** TASK ITEM **
Set the records down again. Match every line exactly.

╭──

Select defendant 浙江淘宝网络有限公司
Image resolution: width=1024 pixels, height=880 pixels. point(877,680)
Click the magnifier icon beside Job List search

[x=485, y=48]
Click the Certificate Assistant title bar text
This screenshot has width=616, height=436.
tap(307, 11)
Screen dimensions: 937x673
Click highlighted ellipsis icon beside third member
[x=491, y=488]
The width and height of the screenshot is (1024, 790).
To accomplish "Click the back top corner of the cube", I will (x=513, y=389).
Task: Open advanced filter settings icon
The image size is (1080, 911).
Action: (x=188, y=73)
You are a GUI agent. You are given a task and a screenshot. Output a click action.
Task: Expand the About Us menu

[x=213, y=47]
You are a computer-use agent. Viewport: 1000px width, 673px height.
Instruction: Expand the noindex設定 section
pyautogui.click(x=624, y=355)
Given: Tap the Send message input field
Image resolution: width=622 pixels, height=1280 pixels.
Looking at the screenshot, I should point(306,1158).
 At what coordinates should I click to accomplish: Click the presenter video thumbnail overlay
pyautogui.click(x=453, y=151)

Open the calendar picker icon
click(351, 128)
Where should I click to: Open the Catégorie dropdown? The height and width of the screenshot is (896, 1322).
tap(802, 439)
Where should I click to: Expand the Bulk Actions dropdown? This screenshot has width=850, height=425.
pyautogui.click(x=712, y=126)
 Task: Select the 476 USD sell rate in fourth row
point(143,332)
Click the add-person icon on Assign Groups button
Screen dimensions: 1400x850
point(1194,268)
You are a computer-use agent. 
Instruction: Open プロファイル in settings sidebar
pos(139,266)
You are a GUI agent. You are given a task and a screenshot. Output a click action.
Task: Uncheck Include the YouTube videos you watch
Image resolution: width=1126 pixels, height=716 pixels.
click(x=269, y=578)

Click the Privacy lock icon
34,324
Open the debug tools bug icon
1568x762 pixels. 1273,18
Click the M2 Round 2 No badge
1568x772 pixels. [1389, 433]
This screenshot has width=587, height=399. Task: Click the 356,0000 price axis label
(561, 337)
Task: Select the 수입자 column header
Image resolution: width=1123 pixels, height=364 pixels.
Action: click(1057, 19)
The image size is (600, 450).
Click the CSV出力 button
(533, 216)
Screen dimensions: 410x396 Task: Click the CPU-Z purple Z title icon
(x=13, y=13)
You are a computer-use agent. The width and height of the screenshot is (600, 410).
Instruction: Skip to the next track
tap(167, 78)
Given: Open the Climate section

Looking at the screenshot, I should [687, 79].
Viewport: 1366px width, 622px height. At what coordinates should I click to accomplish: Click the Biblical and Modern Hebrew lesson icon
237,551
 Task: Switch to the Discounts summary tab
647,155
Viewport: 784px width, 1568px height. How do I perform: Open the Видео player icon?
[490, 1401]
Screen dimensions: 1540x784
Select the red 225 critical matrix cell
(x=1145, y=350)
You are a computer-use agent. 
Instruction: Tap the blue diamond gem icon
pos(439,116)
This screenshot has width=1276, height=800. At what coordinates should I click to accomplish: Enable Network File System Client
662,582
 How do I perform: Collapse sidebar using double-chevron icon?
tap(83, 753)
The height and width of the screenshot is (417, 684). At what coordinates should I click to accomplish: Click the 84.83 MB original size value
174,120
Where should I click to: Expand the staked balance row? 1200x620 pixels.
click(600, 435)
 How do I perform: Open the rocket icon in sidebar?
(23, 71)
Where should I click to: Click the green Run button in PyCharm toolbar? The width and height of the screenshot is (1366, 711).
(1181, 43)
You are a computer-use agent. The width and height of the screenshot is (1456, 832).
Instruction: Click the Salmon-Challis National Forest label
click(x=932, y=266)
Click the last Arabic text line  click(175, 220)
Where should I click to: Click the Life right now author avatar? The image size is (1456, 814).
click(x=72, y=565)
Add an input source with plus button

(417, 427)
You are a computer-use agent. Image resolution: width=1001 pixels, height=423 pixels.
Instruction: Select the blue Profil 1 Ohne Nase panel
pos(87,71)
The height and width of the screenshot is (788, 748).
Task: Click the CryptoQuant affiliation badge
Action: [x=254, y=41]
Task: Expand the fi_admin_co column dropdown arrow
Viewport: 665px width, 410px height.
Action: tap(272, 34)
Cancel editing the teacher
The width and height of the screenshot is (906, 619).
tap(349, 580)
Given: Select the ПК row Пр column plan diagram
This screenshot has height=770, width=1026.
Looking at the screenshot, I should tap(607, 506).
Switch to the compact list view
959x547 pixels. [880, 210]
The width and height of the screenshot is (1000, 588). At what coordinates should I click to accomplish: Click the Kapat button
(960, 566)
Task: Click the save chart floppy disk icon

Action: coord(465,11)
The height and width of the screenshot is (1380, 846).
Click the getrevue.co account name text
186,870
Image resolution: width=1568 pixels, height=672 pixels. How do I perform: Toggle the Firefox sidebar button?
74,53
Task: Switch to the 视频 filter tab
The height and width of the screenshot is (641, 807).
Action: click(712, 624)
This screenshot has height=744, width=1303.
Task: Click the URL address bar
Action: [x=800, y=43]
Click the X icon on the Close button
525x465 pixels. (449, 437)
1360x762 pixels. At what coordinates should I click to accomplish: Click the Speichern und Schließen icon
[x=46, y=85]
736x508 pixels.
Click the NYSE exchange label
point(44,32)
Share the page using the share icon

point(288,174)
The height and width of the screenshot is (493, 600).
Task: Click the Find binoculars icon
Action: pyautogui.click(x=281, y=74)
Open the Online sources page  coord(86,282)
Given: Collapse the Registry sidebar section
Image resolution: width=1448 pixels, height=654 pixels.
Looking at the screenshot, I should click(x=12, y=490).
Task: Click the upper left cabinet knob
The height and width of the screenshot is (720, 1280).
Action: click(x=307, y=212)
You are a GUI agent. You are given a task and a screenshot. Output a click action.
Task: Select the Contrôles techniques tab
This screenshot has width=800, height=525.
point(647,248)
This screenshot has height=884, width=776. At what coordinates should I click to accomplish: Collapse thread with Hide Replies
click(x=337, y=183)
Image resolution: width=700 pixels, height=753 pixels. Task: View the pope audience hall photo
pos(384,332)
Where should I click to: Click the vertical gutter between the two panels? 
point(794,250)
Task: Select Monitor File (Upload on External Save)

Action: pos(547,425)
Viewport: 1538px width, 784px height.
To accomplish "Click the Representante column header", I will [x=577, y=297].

╰──

** EXERCISE RESULT **
Select defendant 浙江淘宝网络有限公司
Image resolution: width=1024 pixels, height=880 pixels. point(877,680)
Click the magnifier icon beside Job List search

[x=485, y=48]
Click the Certificate Assistant title bar text
This screenshot has width=616, height=436.
tap(307, 11)
Screen dimensions: 937x673
Click highlighted ellipsis icon beside third member
[x=491, y=488]
The width and height of the screenshot is (1024, 790).
To accomplish "Click the back top corner of the cube", I will (x=513, y=389).
Task: Open advanced filter settings icon
The image size is (1080, 911).
Action: (x=188, y=73)
You are a GUI agent. You are given a task and a screenshot. Output a click action.
Task: Expand the About Us menu

[x=213, y=47]
You are a computer-use agent. Viewport: 1000px width, 673px height.
Instruction: Expand the noindex設定 section
pyautogui.click(x=624, y=355)
Given: Tap the Send message input field
Image resolution: width=622 pixels, height=1280 pixels.
Looking at the screenshot, I should point(306,1158).
 At what coordinates should I click to accomplish: Click the presenter video thumbnail overlay
pyautogui.click(x=453, y=151)

Open the calendar picker icon
click(351, 128)
Where should I click to: Open the Catégorie dropdown? The height and width of the screenshot is (896, 1322).
tap(802, 439)
Where should I click to: Expand the Bulk Actions dropdown? This screenshot has width=850, height=425.
pyautogui.click(x=712, y=126)
 Task: Select the 476 USD sell rate in fourth row
point(143,332)
Click the add-person icon on Assign Groups button
Screen dimensions: 1400x850
point(1194,268)
You are a computer-use agent. 
Instruction: Open プロファイル in settings sidebar
pos(139,266)
You are a GUI agent. You are given a task and a screenshot. Output a click action.
Task: Uncheck Include the YouTube videos you watch
Image resolution: width=1126 pixels, height=716 pixels.
click(x=269, y=578)

Click the Privacy lock icon
34,324
Open the debug tools bug icon
1568x762 pixels. 1273,18
Click the M2 Round 2 No badge
1568x772 pixels. [1389, 433]
This screenshot has width=587, height=399. Task: Click the 356,0000 price axis label
(561, 337)
Task: Select the 수입자 column header
Image resolution: width=1123 pixels, height=364 pixels.
Action: click(1057, 19)
The image size is (600, 450).
Click the CSV出力 button
(533, 216)
Screen dimensions: 410x396 Task: Click the CPU-Z purple Z title icon
(x=13, y=13)
You are a computer-use agent. The width and height of the screenshot is (600, 410).
Instruction: Skip to the next track
tap(167, 78)
Given: Open the Climate section

Looking at the screenshot, I should [687, 79].
Viewport: 1366px width, 622px height. At what coordinates should I click to accomplish: Click the Biblical and Modern Hebrew lesson icon
237,551
 Task: Switch to the Discounts summary tab
647,155
Viewport: 784px width, 1568px height. How do I perform: Open the Видео player icon?
[490, 1401]
Screen dimensions: 1540x784
Select the red 225 critical matrix cell
(x=1145, y=350)
You are a computer-use agent. 
Instruction: Tap the blue diamond gem icon
pos(439,116)
This screenshot has width=1276, height=800. At what coordinates should I click to accomplish: Enable Network File System Client
662,582
 How do I perform: Collapse sidebar using double-chevron icon?
tap(83, 753)
The height and width of the screenshot is (417, 684). At what coordinates should I click to accomplish: Click the 84.83 MB original size value
174,120
Where should I click to: Expand the staked balance row? 1200x620 pixels.
click(600, 435)
 How do I perform: Open the rocket icon in sidebar?
(23, 71)
Where should I click to: Click the green Run button in PyCharm toolbar? The width and height of the screenshot is (1366, 711).
(1181, 43)
You are a computer-use agent. The width and height of the screenshot is (1456, 832).
Instruction: Click the Salmon-Challis National Forest label
click(x=932, y=266)
Click the last Arabic text line  click(175, 220)
Where should I click to: Click the Life right now author avatar? The image size is (1456, 814).
click(x=72, y=565)
Add an input source with plus button

(417, 427)
You are a computer-use agent. Image resolution: width=1001 pixels, height=423 pixels.
Instruction: Select the blue Profil 1 Ohne Nase panel
pos(87,71)
The height and width of the screenshot is (788, 748).
Task: Click the CryptoQuant affiliation badge
Action: [x=254, y=41]
Task: Expand the fi_admin_co column dropdown arrow
Viewport: 665px width, 410px height.
Action: tap(272, 34)
Cancel editing the teacher
The width and height of the screenshot is (906, 619).
tap(349, 580)
Given: Select the ПК row Пр column plan diagram
This screenshot has height=770, width=1026.
Looking at the screenshot, I should tap(607, 506).
Switch to the compact list view
959x547 pixels. [880, 210]
The width and height of the screenshot is (1000, 588). At what coordinates should I click to accomplish: Click the Kapat button
(960, 566)
Task: Click the save chart floppy disk icon

Action: coord(465,11)
The height and width of the screenshot is (1380, 846).
Click the getrevue.co account name text
186,870
Image resolution: width=1568 pixels, height=672 pixels. How do I perform: Toggle the Firefox sidebar button?
74,53
Task: Switch to the 视频 filter tab
The height and width of the screenshot is (641, 807).
Action: click(712, 624)
This screenshot has height=744, width=1303.
Task: Click the URL address bar
Action: [x=800, y=43]
Click the X icon on the Close button
525x465 pixels. (449, 437)
1360x762 pixels. At what coordinates should I click to accomplish: Click the Speichern und Schließen icon
[x=46, y=85]
736x508 pixels.
Click the NYSE exchange label
point(44,32)
Share the page using the share icon

point(288,174)
The height and width of the screenshot is (493, 600).
Task: Click the Find binoculars icon
Action: pyautogui.click(x=281, y=74)
Open the Online sources page  coord(86,282)
Given: Collapse the Registry sidebar section
Image resolution: width=1448 pixels, height=654 pixels.
Looking at the screenshot, I should click(x=12, y=490).
Task: Click the upper left cabinet knob
The height and width of the screenshot is (720, 1280).
Action: click(x=307, y=212)
You are a GUI agent. You are given a task and a screenshot. Output a click action.
Task: Select the Contrôles techniques tab
This screenshot has width=800, height=525.
point(647,248)
This screenshot has height=884, width=776. At what coordinates should I click to accomplish: Collapse thread with Hide Replies
click(x=337, y=183)
Image resolution: width=700 pixels, height=753 pixels. Task: View the pope audience hall photo
pos(384,332)
Where should I click to: Click the vertical gutter between the two panels? 
point(794,250)
Task: Select Monitor File (Upload on External Save)

Action: pos(547,425)
Viewport: 1538px width, 784px height.
To accomplish "Click the Representante column header", I will [x=577, y=297].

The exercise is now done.